Если же иногда, что, впрочем, часто случается между московитянами, зайдет у них спор такого рода, что один не признает себя должным, а другой утверждает, что тот должен ему и нет у него между тем никого из свидетелей или письменно на то доказательства, то обыкновенно, не доверяя им обоим, заставляют их решить этот спор междоусобной схваткой на площади, которая специально для этого предназначена и выбрана.

…Нашел я в этом крае людей чрезвычайно корыстолюбивых и бессовестных. Вельможи и частные люди не стыдятся нагло требовать подарка, а если не подарить им чего-нибудь, нельзя от них ничего получить, не совершить с ними никакой сделки. Хотя за это и достается им от государя, который нередко велит за это сечь…

Впрочем, могу сказать, что по всему этому краю пребезопасно разъезжать с товарами и деньгами, и, что никогда не случается, чтобы нападали на кого на улице или обижали явно; хоть это происходит, как кажется, больше от боязни и страха, внушаемого государем. Еще скажу про них, что они не охотники посещать чужие края, как будто не могут расстаться со своим гнездом, да хотя бы и захотелось кому-нибудь из них, государь не дозволяет им отлучаться за границу…

Кто ведет с ними дела, должен быть всегда осторожен и весьма бдителен, в особенности не доверять им смело, потому что на словах они довольно хороши, зато на деле как нельзя ловчее умеют добродушной личиной и самыми вкрадчивыми словами прикрывать свои лукавейшие намерения…»

Излив свое пренебрежение к «северным варварам», римский патриций неожиданно с теплотой вспомнил о встрече с московским печатником;

«В прошлом году ввели они у себя печатание, и я сам видел, с какою ловкостью уже печатались книги в Москве.

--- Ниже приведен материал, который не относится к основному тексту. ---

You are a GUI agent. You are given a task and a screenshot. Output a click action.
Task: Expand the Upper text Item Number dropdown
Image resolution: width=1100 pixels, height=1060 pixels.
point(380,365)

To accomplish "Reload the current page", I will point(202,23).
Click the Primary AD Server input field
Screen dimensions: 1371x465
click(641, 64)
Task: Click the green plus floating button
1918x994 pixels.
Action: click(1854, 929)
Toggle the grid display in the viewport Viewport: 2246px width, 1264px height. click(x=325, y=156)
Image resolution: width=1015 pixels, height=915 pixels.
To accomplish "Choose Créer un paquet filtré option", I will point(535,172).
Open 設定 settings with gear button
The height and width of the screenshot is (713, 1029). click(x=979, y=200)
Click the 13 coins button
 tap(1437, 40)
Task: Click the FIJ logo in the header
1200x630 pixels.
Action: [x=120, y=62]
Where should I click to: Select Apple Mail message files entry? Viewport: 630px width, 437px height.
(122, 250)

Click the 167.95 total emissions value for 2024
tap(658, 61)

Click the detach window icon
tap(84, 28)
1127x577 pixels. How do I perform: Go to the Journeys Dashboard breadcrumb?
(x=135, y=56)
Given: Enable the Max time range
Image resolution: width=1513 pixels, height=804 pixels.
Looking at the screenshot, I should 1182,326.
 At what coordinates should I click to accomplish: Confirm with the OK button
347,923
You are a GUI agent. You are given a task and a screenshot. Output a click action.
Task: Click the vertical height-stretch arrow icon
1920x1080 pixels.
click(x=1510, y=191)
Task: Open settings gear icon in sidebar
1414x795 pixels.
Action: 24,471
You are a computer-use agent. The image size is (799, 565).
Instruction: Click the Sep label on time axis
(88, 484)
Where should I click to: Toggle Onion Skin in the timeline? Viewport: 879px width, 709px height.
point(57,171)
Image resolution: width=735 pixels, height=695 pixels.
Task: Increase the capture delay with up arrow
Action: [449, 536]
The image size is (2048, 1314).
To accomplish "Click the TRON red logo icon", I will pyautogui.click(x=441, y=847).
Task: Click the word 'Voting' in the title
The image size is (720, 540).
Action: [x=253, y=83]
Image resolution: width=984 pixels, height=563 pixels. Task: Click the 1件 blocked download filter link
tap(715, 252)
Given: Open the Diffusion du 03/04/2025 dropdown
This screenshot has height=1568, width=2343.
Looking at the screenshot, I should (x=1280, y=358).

Буквы их большею частью заимствованы из греческого алфавита. Затеяли они также ввести делание бумаги и даже делают, но все еще не могут ее употреблять, потому что не довели этого искусства до совершенства».

К письму он приложил записку о вещах, которые надобно послать в Москву:

«Дорогих каменьев и сапфиров.

Красных шапок, деланных в Генуе.

Буры, для паяния золота.

Хороших очков в серебряной оправе.

Больших медных тазов.

Испанского изюму.

Четыре или пять пудов висмуту для типографщиков.

Четыре или пять тюков (по десять стоп) большой бумаги для печатания»[1].

Дорожные раздумья

то-то из мудрых заметил: в дороге первую половину пути вспоминаешь, что оставил за спиной, а вторую половину думаешь о том, что ждет впереди. Может, и справедливо это изречение, да только не всегда… Мысли о будущем неизменно перетекали у Федорова в прошлое. Снова и снова припоминал он пережитое за последние годы. Наконец-то государь призвал Федорова к себе. И теперь мартовским днем 1566 года печатник торопился в новую царскую резиденцию — Александровскую слободу.

Дорога бежала на север. С холма на холм, с холма на холм… Хорошо наезженная, еще не пыльная после обильных весенних дождей, она успокаивала, убаюкивала ездока, и мысли текли медленные, обстоятельные.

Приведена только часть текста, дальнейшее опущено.